Challenge:
Rewrite every line of the items below as a Markdown table with two columns, Row and Text. Number the rows in order and leave out blank lines.

The data:
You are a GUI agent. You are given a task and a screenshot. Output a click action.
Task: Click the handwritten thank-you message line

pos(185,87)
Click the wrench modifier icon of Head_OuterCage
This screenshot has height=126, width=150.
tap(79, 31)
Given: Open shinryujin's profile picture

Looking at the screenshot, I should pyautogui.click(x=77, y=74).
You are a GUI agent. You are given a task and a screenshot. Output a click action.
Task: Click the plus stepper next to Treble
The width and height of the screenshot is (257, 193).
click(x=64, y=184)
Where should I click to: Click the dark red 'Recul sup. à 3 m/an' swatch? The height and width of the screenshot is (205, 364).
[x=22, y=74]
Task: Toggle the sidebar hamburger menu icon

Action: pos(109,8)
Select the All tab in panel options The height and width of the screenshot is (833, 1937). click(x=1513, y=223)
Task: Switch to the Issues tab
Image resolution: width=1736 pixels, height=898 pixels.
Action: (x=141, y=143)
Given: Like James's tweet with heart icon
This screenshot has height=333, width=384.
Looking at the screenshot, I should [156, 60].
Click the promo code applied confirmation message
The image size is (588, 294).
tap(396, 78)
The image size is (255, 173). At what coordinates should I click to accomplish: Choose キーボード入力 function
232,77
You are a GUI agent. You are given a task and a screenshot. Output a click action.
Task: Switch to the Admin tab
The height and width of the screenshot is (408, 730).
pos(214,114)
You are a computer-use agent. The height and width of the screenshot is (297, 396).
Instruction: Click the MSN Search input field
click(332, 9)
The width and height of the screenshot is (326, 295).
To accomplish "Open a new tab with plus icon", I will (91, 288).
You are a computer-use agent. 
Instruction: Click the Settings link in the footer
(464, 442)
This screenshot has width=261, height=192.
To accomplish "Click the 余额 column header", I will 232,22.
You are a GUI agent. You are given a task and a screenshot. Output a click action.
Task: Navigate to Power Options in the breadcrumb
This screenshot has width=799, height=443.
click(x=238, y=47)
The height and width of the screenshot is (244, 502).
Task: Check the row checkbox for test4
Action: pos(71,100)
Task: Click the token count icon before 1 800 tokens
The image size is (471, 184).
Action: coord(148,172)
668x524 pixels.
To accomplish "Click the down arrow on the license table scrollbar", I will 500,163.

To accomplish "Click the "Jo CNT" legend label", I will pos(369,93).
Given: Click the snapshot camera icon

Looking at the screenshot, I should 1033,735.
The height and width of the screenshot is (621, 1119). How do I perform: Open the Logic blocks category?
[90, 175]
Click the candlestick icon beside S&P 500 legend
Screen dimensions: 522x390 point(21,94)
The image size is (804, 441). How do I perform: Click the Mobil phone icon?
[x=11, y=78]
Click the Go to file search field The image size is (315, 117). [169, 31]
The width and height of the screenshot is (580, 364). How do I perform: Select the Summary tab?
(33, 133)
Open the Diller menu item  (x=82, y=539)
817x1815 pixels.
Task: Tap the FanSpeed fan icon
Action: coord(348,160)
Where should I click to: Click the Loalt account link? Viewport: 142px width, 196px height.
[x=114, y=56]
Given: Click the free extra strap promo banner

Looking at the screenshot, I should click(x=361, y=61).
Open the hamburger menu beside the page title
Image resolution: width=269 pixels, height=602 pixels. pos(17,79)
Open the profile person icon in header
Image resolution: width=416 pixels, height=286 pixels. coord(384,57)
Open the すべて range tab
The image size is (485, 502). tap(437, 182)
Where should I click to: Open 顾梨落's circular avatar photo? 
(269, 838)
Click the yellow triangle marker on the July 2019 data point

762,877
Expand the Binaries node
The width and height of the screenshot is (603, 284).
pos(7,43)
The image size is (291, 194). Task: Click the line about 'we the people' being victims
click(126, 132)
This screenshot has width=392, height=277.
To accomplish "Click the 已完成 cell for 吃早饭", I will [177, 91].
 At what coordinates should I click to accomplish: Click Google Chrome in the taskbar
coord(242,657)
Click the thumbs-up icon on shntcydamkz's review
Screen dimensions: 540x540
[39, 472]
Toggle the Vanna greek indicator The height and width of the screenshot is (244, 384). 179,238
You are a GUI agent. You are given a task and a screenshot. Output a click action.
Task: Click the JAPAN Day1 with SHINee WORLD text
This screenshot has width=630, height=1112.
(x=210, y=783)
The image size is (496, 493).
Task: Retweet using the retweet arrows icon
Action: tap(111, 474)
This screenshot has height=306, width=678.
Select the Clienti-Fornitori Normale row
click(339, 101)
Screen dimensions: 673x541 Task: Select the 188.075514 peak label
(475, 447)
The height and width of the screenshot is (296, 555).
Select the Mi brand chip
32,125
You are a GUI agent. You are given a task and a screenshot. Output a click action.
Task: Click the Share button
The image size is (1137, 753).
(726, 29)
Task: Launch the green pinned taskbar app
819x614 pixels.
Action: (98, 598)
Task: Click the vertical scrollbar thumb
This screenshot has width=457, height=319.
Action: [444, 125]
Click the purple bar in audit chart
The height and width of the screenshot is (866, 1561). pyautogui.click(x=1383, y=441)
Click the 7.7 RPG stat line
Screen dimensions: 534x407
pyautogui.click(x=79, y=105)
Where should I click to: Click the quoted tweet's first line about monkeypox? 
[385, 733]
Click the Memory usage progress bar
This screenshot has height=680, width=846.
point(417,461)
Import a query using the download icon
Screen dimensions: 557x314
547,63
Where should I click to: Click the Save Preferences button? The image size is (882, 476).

Task output:
| Row | Text |
|---|---|
| 1 | You are a GUI agent. You are given a task and a screenshot. Output a click action. |
| 2 | Task: Click the handwritten thank-you message line |
| 3 | pos(185,87) |
| 4 | Click the wrench modifier icon of Head_OuterCage |
| 5 | This screenshot has height=126, width=150. |
| 6 | tap(79, 31) |
| 7 | Given: Open shinryujin's profile picture |
| 8 | Looking at the screenshot, I should pyautogui.click(x=77, y=74). |
| 9 | You are a GUI agent. You are given a task and a screenshot. Output a click action. |
| 10 | Task: Click the plus stepper next to Treble |
| 11 | The width and height of the screenshot is (257, 193). |
| 12 | click(x=64, y=184) |
| 13 | Where should I click to: Click the dark red 'Recul sup. à 3 m/an' swatch? The height and width of the screenshot is (205, 364). |
| 14 | [x=22, y=74] |
| 15 | Task: Toggle the sidebar hamburger menu icon |
| 16 | Action: pos(109,8) |
| 17 | Select the All tab in panel options The height and width of the screenshot is (833, 1937). click(x=1513, y=223) |
| 18 | Task: Switch to the Issues tab |
| 19 | Image resolution: width=1736 pixels, height=898 pixels. |
| 20 | Action: (x=141, y=143) |
| 21 | Given: Like James's tweet with heart icon |
| 22 | This screenshot has height=333, width=384. |
| 23 | Looking at the screenshot, I should [156, 60]. |
| 24 | Click the promo code applied confirmation message |
| 25 | The image size is (588, 294). |
| 26 | tap(396, 78) |
| 27 | The image size is (255, 173). At what coordinates should I click to accomplish: Choose キーボード入力 function |
| 28 | 232,77 |
| 29 | You are a GUI agent. You are given a task and a screenshot. Output a click action. |
| 30 | Task: Switch to the Admin tab |
| 31 | The height and width of the screenshot is (408, 730). |
| 32 | pos(214,114) |
| 33 | You are a computer-use agent. The height and width of the screenshot is (297, 396). |
| 34 | Instruction: Click the MSN Search input field |
| 35 | click(332, 9) |
| 36 | The width and height of the screenshot is (326, 295). |
| 37 | To accomplish "Open a new tab with plus icon", I will (91, 288). |
| 38 | You are a computer-use agent.  |
| 39 | Instruction: Click the Settings link in the footer |
| 40 | (464, 442) |
| 41 | This screenshot has width=261, height=192. |
| 42 | To accomplish "Click the 余额 column header", I will 232,22. |
| 43 | You are a GUI agent. You are given a task and a screenshot. Output a click action. |
| 44 | Task: Navigate to Power Options in the breadcrumb |
| 45 | This screenshot has width=799, height=443. |
| 46 | click(x=238, y=47) |
| 47 | The height and width of the screenshot is (244, 502). |
| 48 | Task: Check the row checkbox for test4 |
| 49 | Action: pos(71,100) |
| 50 | Task: Click the token count icon before 1 800 tokens |
| 51 | The image size is (471, 184). |
| 52 | Action: coord(148,172) |
| 53 | 668x524 pixels. |
| 54 | To accomplish "Click the down arrow on the license table scrollbar", I will 500,163. |
| 55 | To accomplish "Click the "Jo CNT" legend label", I will pos(369,93). |
| 56 | Given: Click the snapshot camera icon |
| 57 | Looking at the screenshot, I should 1033,735. |
| 58 | The height and width of the screenshot is (621, 1119). How do I perform: Open the Logic blocks category? |
| 59 | [90, 175] |
| 60 | Click the candlestick icon beside S&P 500 legend |
| 61 | Screen dimensions: 522x390 point(21,94) |
| 62 | The image size is (804, 441). How do I perform: Click the Mobil phone icon? |
| 63 | [x=11, y=78] |
| 64 | Click the Go to file search field The image size is (315, 117). [169, 31] |
| 65 | The width and height of the screenshot is (580, 364). How do I perform: Select the Summary tab? |
| 66 | (33, 133) |
| 67 | Open the Diller menu item  (x=82, y=539) |
| 68 | 817x1815 pixels. |
| 69 | Task: Tap the FanSpeed fan icon |
| 70 | Action: coord(348,160) |
| 71 | Where should I click to: Click the Loalt account link? Viewport: 142px width, 196px height. |
| 72 | [x=114, y=56] |
| 73 | Given: Click the free extra strap promo banner |
| 74 | Looking at the screenshot, I should click(x=361, y=61). |
| 75 | Open the hamburger menu beside the page title |
| 76 | Image resolution: width=269 pixels, height=602 pixels. pos(17,79) |
| 77 | Open the profile person icon in header |
| 78 | Image resolution: width=416 pixels, height=286 pixels. coord(384,57) |
| 79 | Open the すべて range tab |
| 80 | The image size is (485, 502). tap(437, 182) |
| 81 | Where should I click to: Open 顾梨落's circular avatar photo?  |
| 82 | (269, 838) |
| 83 | Click the yellow triangle marker on the July 2019 data point |
| 84 | 762,877 |
| 85 | Expand the Binaries node |
| 86 | The width and height of the screenshot is (603, 284). |
| 87 | pos(7,43) |
| 88 | The image size is (291, 194). Task: Click the line about 'we the people' being victims |
| 89 | click(126, 132) |
| 90 | This screenshot has width=392, height=277. |
| 91 | To accomplish "Click the 已完成 cell for 吃早饭", I will [177, 91]. |
| 92 |  At what coordinates should I click to accomplish: Click Google Chrome in the taskbar |
| 93 | coord(242,657) |
| 94 | Click the thumbs-up icon on shntcydamkz's review |
| 95 | Screen dimensions: 540x540 |
| 96 | [39, 472] |
| 97 | Toggle the Vanna greek indicator The height and width of the screenshot is (244, 384). 179,238 |
| 98 | You are a GUI agent. You are given a task and a screenshot. Output a click action. |
| 99 | Task: Click the JAPAN Day1 with SHINee WORLD text |
| 100 | This screenshot has width=630, height=1112. |
| 101 | (x=210, y=783) |
| 102 | The image size is (496, 493). |
| 103 | Task: Retweet using the retweet arrows icon |
| 104 | Action: tap(111, 474) |
| 105 | This screenshot has height=306, width=678. |
| 106 | Select the Clienti-Fornitori Normale row |
| 107 | click(339, 101) |
| 108 | Screen dimensions: 673x541 Task: Select the 188.075514 peak label |
| 109 | (475, 447) |
| 110 | The height and width of the screenshot is (296, 555). |
| 111 | Select the Mi brand chip |
| 112 | 32,125 |
| 113 | You are a GUI agent. You are given a task and a screenshot. Output a click action. |
| 114 | Task: Click the Share button |
| 115 | The image size is (1137, 753). |
| 116 | (726, 29) |
| 117 | Task: Launch the green pinned taskbar app |
| 118 | 819x614 pixels. |
| 119 | Action: (98, 598) |
| 120 | Task: Click the vertical scrollbar thumb |
| 121 | This screenshot has width=457, height=319. |
| 122 | Action: [444, 125] |
| 123 | Click the purple bar in audit chart |
| 124 | The height and width of the screenshot is (866, 1561). pyautogui.click(x=1383, y=441) |
| 125 | Click the 7.7 RPG stat line |
| 126 | Screen dimensions: 534x407 |
| 127 | pyautogui.click(x=79, y=105) |
| 128 | Where should I click to: Click the quoted tweet's first line about monkeypox?  |
| 129 | [385, 733] |
| 130 | Click the Memory usage progress bar |
| 131 | This screenshot has height=680, width=846. |
| 132 | point(417,461) |
| 133 | Import a query using the download icon |
| 134 | Screen dimensions: 557x314 |
| 135 | 547,63 |
| 136 | Where should I click to: Click the Save Preferences button? The image size is (882, 476). |